%%

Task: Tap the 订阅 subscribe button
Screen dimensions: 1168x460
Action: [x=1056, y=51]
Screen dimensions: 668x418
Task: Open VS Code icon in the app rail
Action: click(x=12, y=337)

%%

**What you need to do**
Copy each line of the material exactly as written.

**Problem solution**
Task: Tap the 订阅 subscribe button
Screen dimensions: 1168x460
Action: [x=1056, y=51]
Screen dimensions: 668x418
Task: Open VS Code icon in the app rail
Action: click(x=12, y=337)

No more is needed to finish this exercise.